- [TASK INPUTS]
Begin

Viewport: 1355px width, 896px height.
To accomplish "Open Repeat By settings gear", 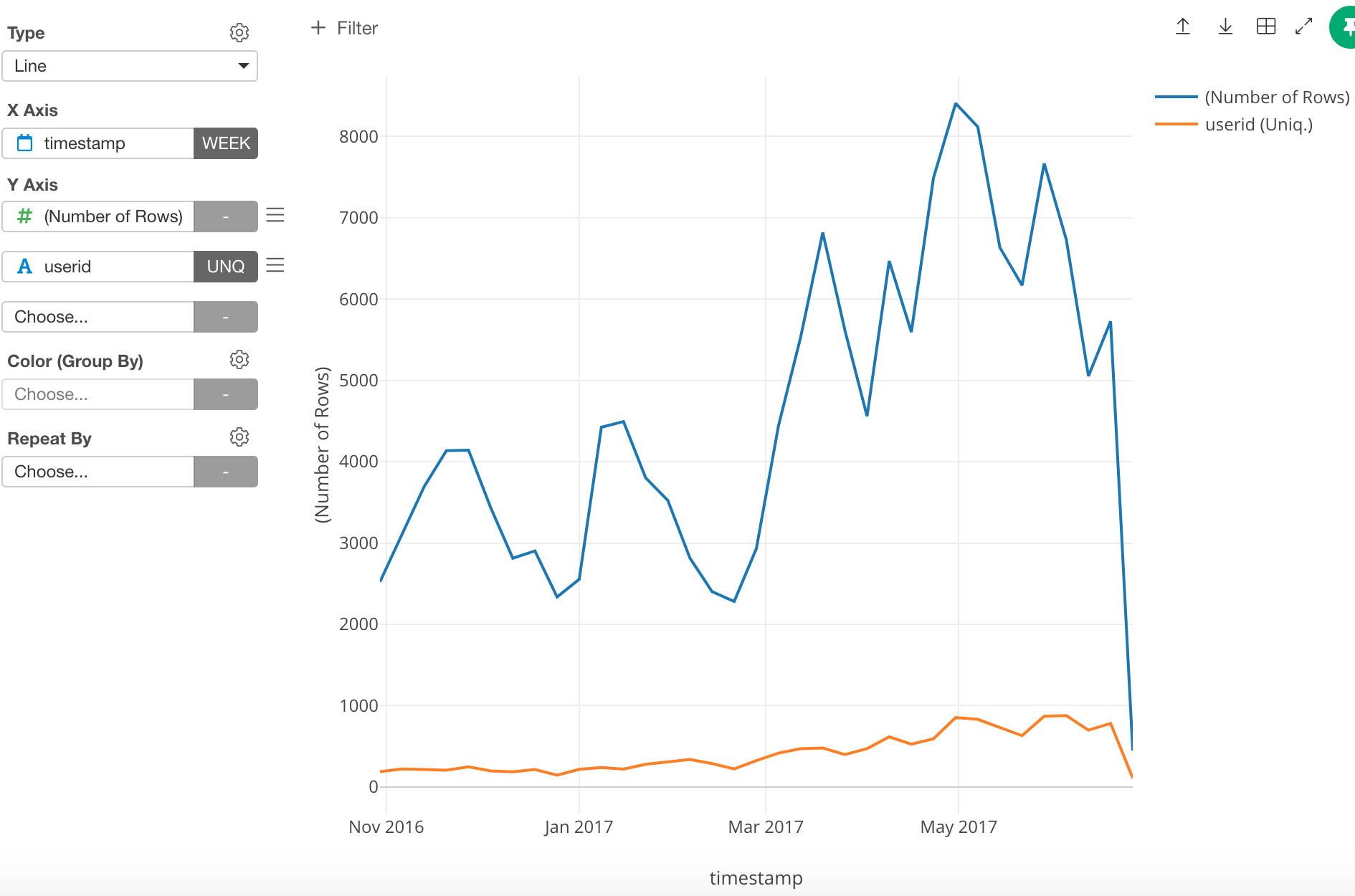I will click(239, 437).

End
Begin

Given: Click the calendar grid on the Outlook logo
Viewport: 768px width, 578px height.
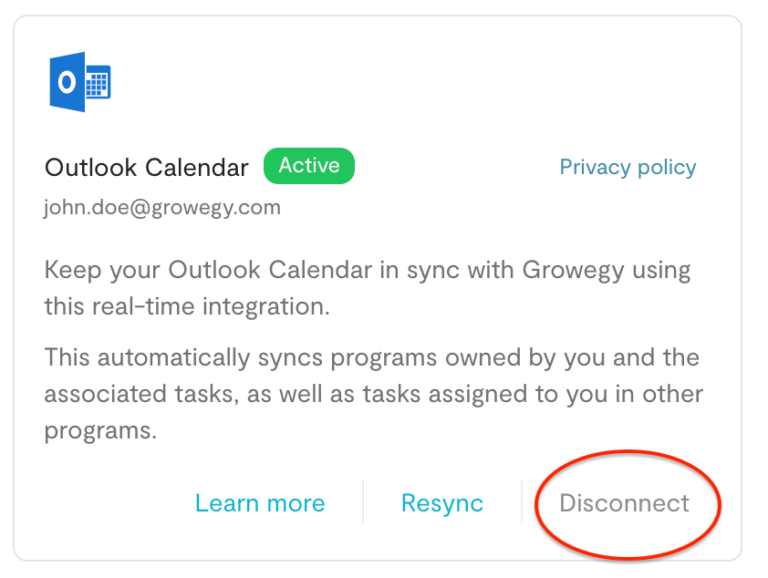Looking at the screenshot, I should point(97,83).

End

- [JOB]
Convert the data starting at the line containing "Given: Click the" and ending after the line containing "Looking at the" into a two-column CSV with headers instruction and reply. Give one row per item, put each value in a single quoted field with line breaks replaced by spaces, and leave the pictures out.

- [SOLUTION TO THIS TASK]
instruction,reply
"Given: Click the calendar grid on the Outlook logo Viewport: 768px width, 578px height.","Looking at the screenshot, I should point(97,83)."